Devisen
Euro lässt Rubel weit hinter sich

Mit ausgeprägt schwachen Wachstumsdaten aus Russland hat der Euro am Mittwoch zum russischen Rubel den höchsten Stand seit sechs Monaten erreicht. Die Wirtschaftskraft Russlands war im vergangenen Quartal so stark abgesackt wie noch nie seit Beginn der Statistiken Mitte der 90er-Jahre.

FRANKFURT. Das Bruttoinlandsprodukt fiel annualisiert um 10,9 Prozent, wie das Statistikamt in Moskau am Dienstag mitteilte. Da der Einbruch gravierender war als von Analysten erwartet, setzte am Markt ein Rubel-Ausverkauf ein: Der Euro stieg am Mittwoch zeitweise um bis zu 1,8 Prozent auf 46,42 Rubel. Bereits am Vortag hatte die Devise 1,3 Prozent zugelegt.

Im Zuge der globalen Rezession ist die Nachfrage nach Russlands wichtigsten Exportgütern Öl, Erdgas und Metallen zurückgegangen. Zugleich bremst die steigende Arbeitslosigkeit die Binnennachfrage. Russlands Regierung hatte sich erst vor zwei Monaten zu einem Konjunkturpaket durchgerungen.

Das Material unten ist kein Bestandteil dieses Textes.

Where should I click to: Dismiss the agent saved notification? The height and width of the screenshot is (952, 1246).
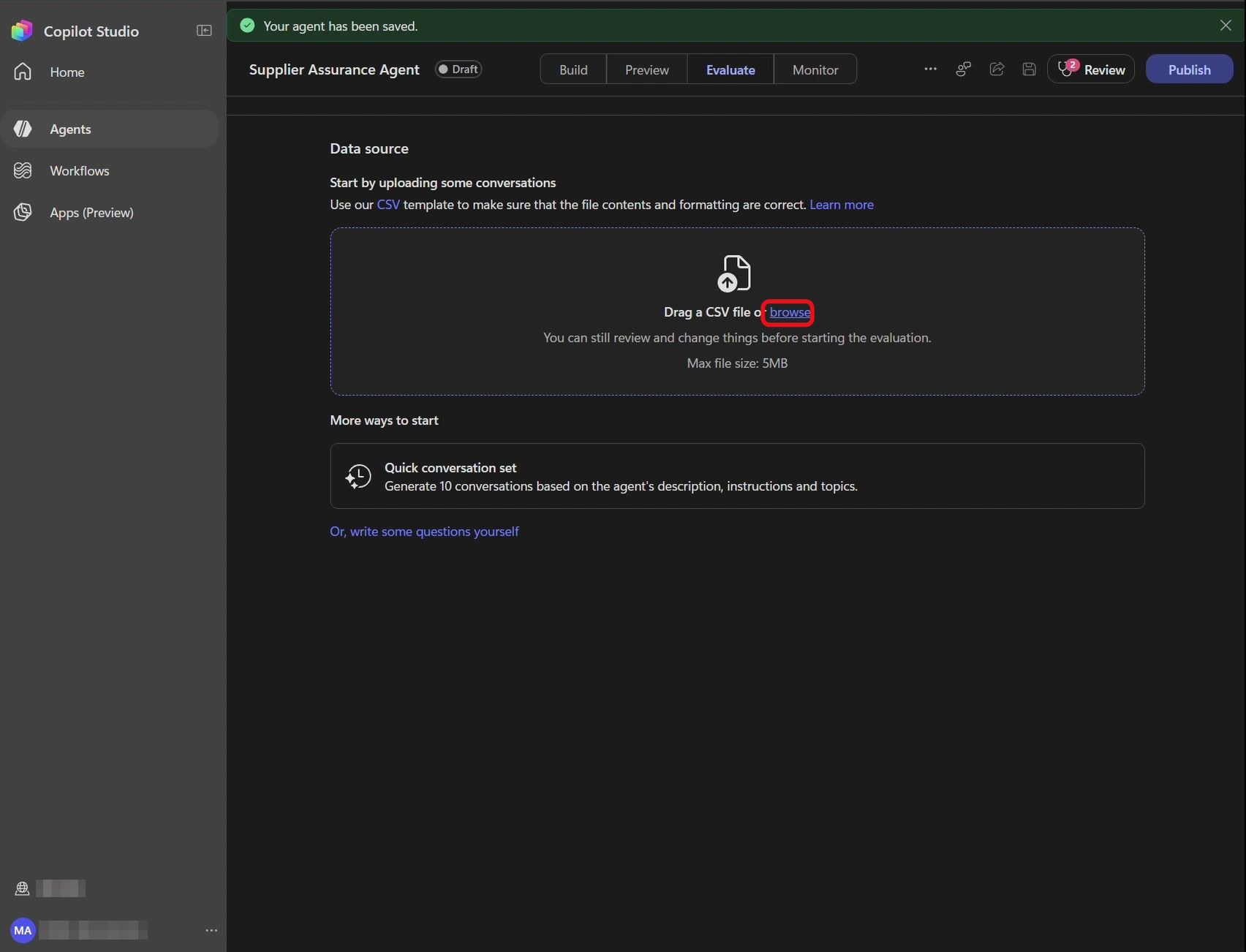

Zum Dollar stieg der Euro vor der am Abend anstehenden US-Zinsentscheidung 0,4 Prozent auf 1,4207 Dollar. Zum Pfund ging der Euro bei 85,89 Pence seitwärts. Die Bank of England sieht die Inflationsrate in Großbritannien im Jahresverlauf unter ein Prozent sinken. Angesichts negativer Effekte der Deflation peilt die Notenbank eine Inflation von zwei Prozent an.